Your assignment
Write out the records in full, exactly as given, but without the images.
START Record set
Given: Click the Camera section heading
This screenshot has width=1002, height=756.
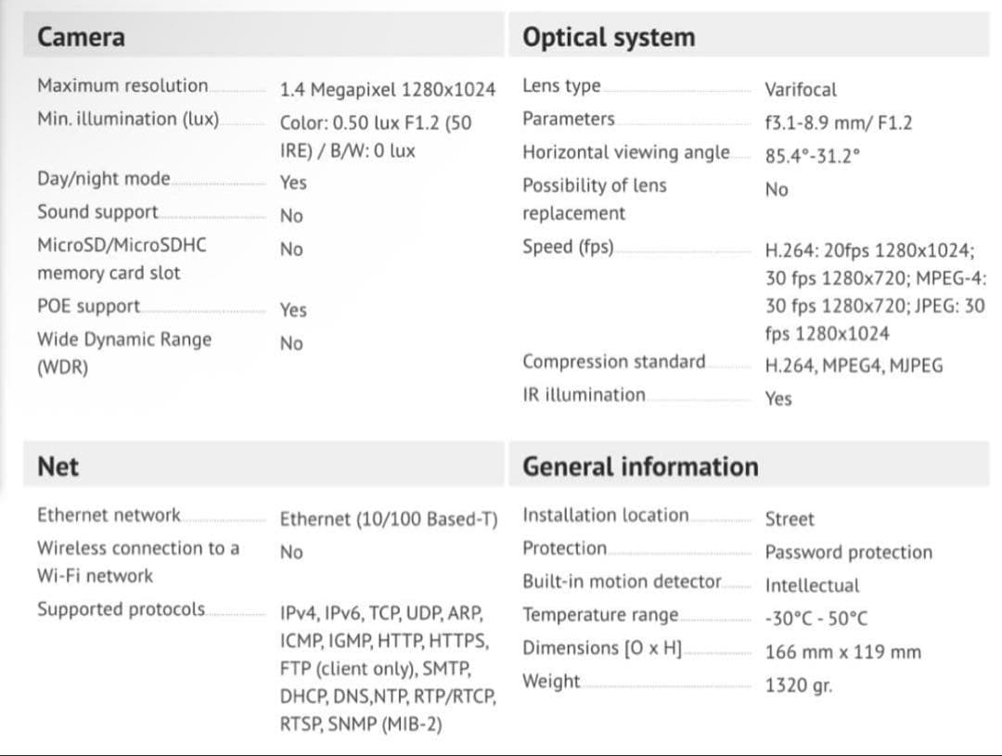Looking at the screenshot, I should (x=81, y=37).
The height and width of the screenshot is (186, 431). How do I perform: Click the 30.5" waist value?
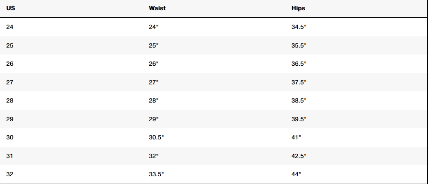156,138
END Record set
Solution to this problem
Given: Click the Camera section heading
This screenshot has width=1002, height=756.
Looking at the screenshot, I should (x=81, y=37).
The height and width of the screenshot is (186, 431). How do I perform: Click the 30.5" waist value?
156,138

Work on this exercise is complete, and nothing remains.